El proceso para designar a tres nuevos consejeros del Instituto Nacional Electoral (INE) ha encendido las alertas entre actores políticos, ante el riesgo de que se comprometa la autonomía del organismo encargado de organizar las elecciones en México.
De acuerdo con el avance de la selección, actualmente solo permanecen 50 aspirantes de un total inicial de 500, en una etapa decisiva donde, según críticas, comienzan a perfilarse nombres con presuntos vínculos cercanos al oficialismo. Esta situación ha generado sospechas sobre una posible “colonización” del árbitro electoral.
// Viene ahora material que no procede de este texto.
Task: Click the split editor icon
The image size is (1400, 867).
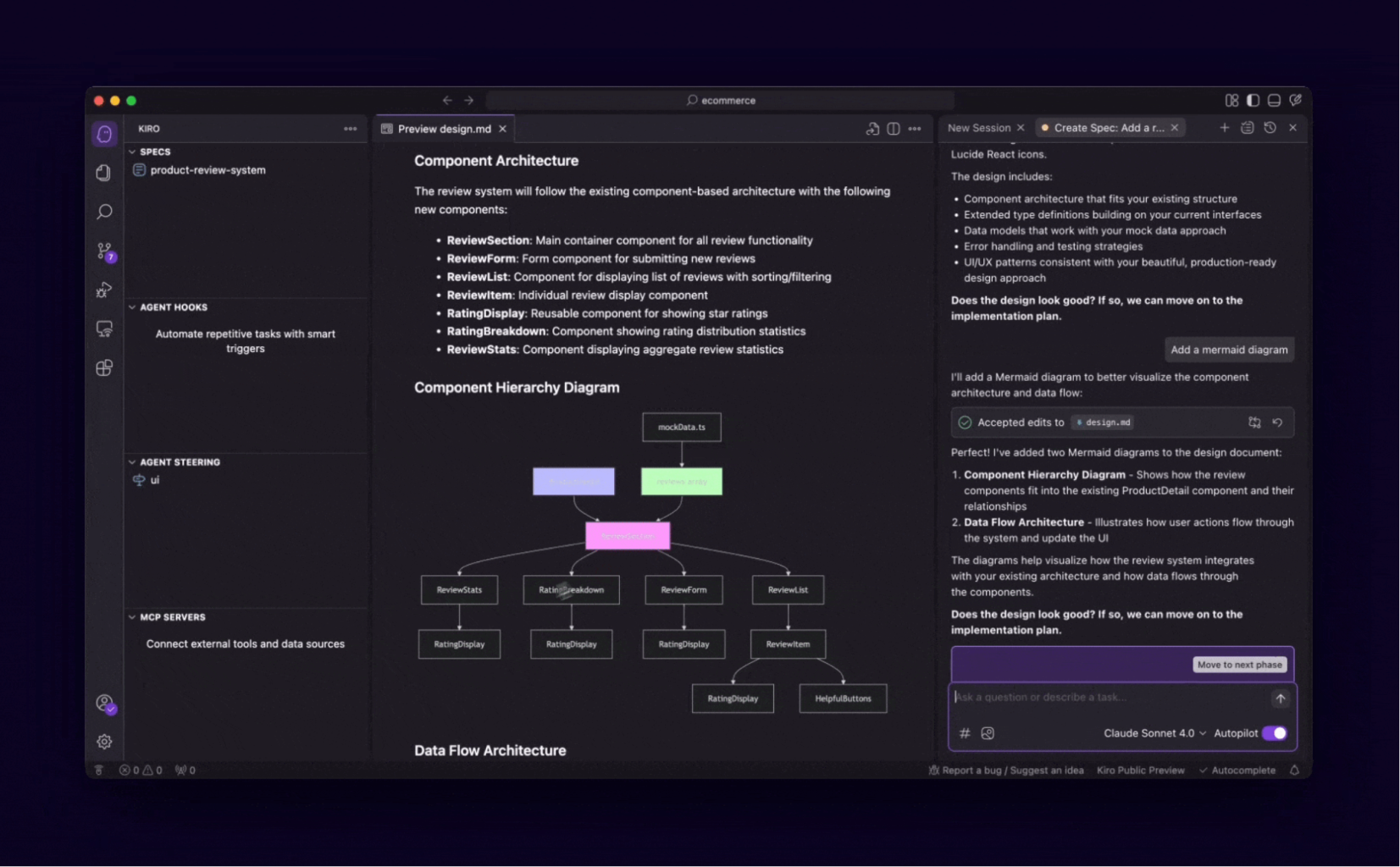Action: pyautogui.click(x=894, y=129)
Perfiles cercanos al poder avanzan en la contienda
Entre los aspirantes que destacan se encuentra Arturo Chávez López, actual director de Talleres Gráficos de México, quien fue nombrado en ese cargo por la presidenta Claudia Sheinbaum. A pesar de contar con experiencia limitada en materia electoral, obtuvo calificaciones casi perfectas en el proceso de evaluación. El propio aspirante ha defendido su trayectoria señalando que ha participado como ciudadano en casillas electorales y en procesos políticos.
Otro de los perfiles señalados es Bernardo Valle, exconsejero del Instituto Electoral de la Ciudad de México, quien además participó en la redacción de la reforma electoral impulsada por el oficialismo, la cual ha sido calificada como fallida por sus críticos.
A la lista se suma Armando Ambriz Hernández, magistrado electoral en la Ciudad de México, identificado como cercano al diputado morenista Ricardo Monreal. También figuran nombres vinculados al interior del propio INE, como Jesús Octavio García, actual director de Administración, y Fernanda Romo, directora de Procedimientos.
Oposición denuncia falta de transparencia
Desde la oposición, las críticas han sido contundentes. Señalan que el proceso carece de transparencia y que podría derivar en el control total del INE por parte del oficialismo. Advierten que la designación de estos tres consejeros sería clave para inclinar las decisiones dentro del Consejo General.
Actualmente, la presidenta del INE, Guadalupe Taddei, cuenta con el respaldo coincidente de al menos cuatro consejeros, por lo que la incorporación de un voto adicional le permitiría consolidar mayoría en las decisiones del órgano electoral.
Diversas voces han advertido que “las cartas ya están marcadas” y que el proceso podría concluir con la imposición de perfiles afines al gobierno, lo que, aseguran, terminaría por debilitar la independencia del instituto.
Mayoría en San Lázaro, factor decisivo
La designación de los nuevos consejeros requiere una mayoría calificada en la Cámara de Diputados, un escenario que favorece al oficialismo, que cuenta con los votos necesarios para concretar los nombramientos.